To complete the task, use the following list of substances: potassium permanganate, potassium bicarbonate, sodium sulfite, barium sulfate, potassium hydroxide. Permissible use aqueous solutions substances.

From the proposed list of substances, select substances between which a redox reaction is possible, and write down the equation for this reaction. Make an electronic balance, indicate the oxidizing agent and reducing agent.


Solution

1. Use the following list of substances: sulfur oxide (IV), potassium chloride, sodium sulfate, barium permanganate, aluminum hydroxide. The use of aqueous solutions is acceptable.

   
   Solution

2. Use the following list of substances: sodium sulfide, potassium chloride, sulfuric acid, potassium permanganate, lithium hydroxide. The use of aqueous solutions is acceptable.

   From the proposed list, select substances between which a redox reaction is possible. Write down the equation for this reaction. Make an electronic balance, indicate the oxidizing agent and reducing agent.

   
   Solution

3. Use the following list of substances: potassium dichromate, lithium chloride, sodium orthophosphate, potassium chloride, potassium sulfite. The use of aqueous solutions is acceptable.
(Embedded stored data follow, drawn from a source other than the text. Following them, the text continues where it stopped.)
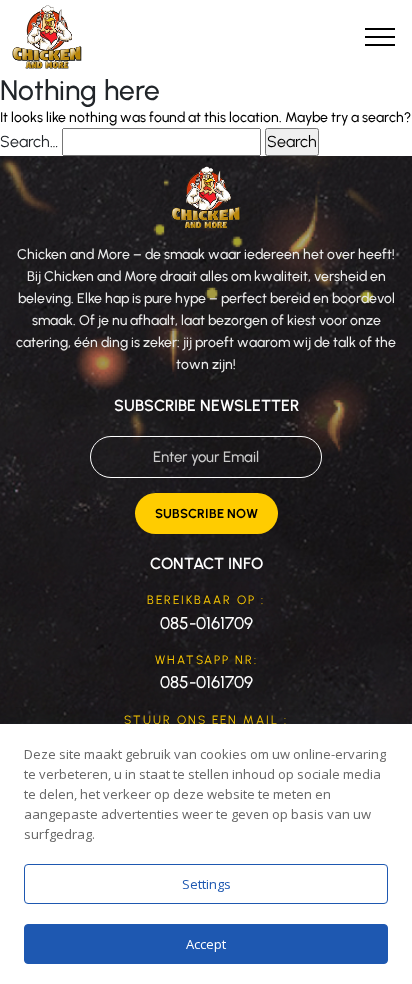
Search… (29, 141)
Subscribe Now (206, 513)
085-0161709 (206, 623)
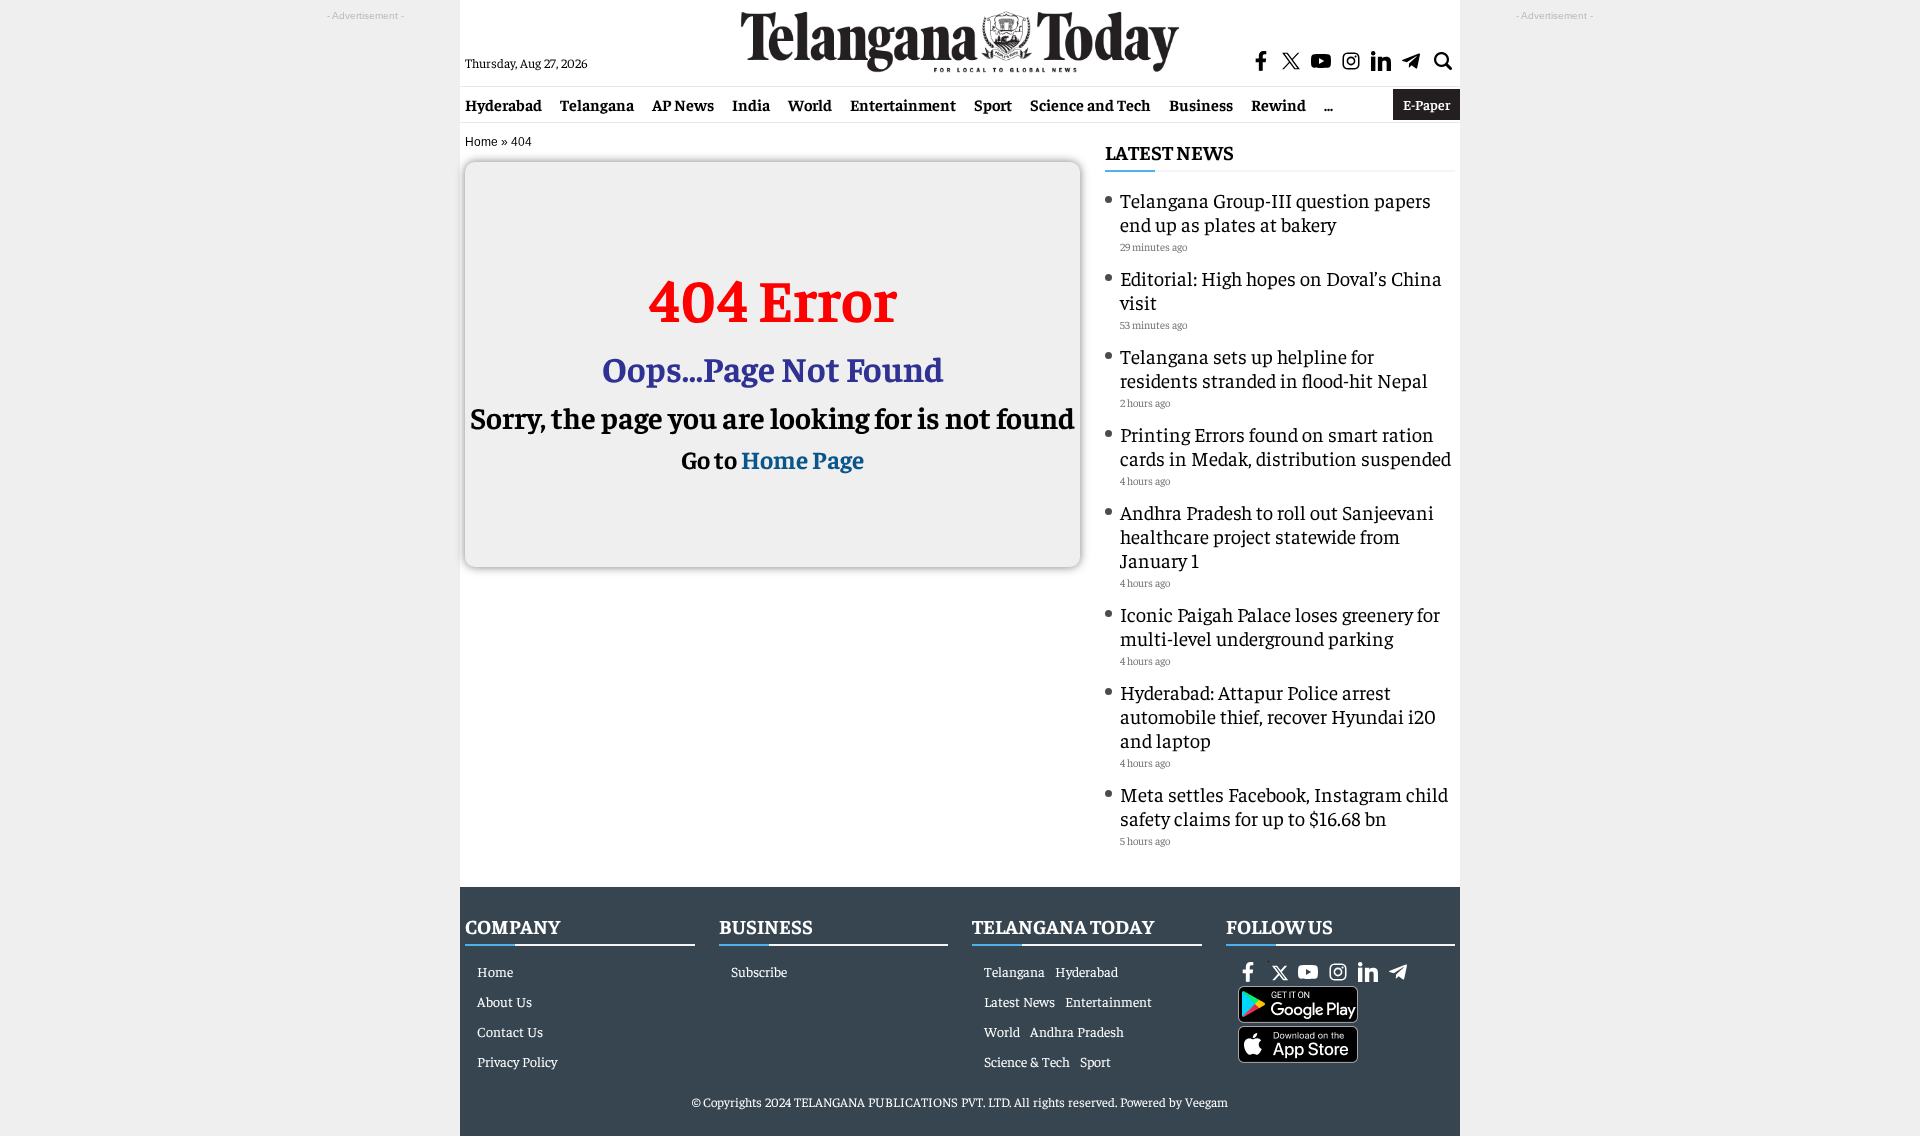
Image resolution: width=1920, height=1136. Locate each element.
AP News (683, 104)
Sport (993, 104)
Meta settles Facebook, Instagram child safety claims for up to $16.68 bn (1284, 805)
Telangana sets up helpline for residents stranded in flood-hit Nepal (1274, 367)
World (810, 104)
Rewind (1278, 104)
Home (481, 142)
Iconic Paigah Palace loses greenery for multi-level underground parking (1280, 625)
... (1328, 104)
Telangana (597, 104)
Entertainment (903, 104)
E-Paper (1426, 104)
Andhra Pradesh (1077, 1031)
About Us (504, 1001)
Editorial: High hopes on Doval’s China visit (1281, 289)
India (751, 104)
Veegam (1206, 1101)
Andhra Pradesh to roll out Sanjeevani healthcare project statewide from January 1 (1277, 535)
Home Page (802, 458)
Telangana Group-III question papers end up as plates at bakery (1275, 211)
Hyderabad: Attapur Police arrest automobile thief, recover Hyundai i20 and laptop (1278, 715)
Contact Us (510, 1031)
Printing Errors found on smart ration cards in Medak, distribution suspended (1285, 445)
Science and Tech (1090, 104)
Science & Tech (1027, 1061)
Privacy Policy (517, 1061)
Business (1201, 104)
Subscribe (759, 971)
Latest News (1169, 151)
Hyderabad (503, 104)
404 (521, 142)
   From the proposed list, select substances between which a redox reaction is possible. Write down the equation for this reaction. Make an electronic balance, indicate the oxidizing agent and reducing agent.

   
   Solution

4. Use the following list of substances: silver nitrate, ammonium chloride, phosphine, rubidium acetate, zinc oxide. The use of aqueous solutions is acceptable.

   From the proposed list, select substances between which a redox reaction is possible. Write down the equation for this reaction. Make an electronic balance, indicate the oxidizing agent and reducing agent.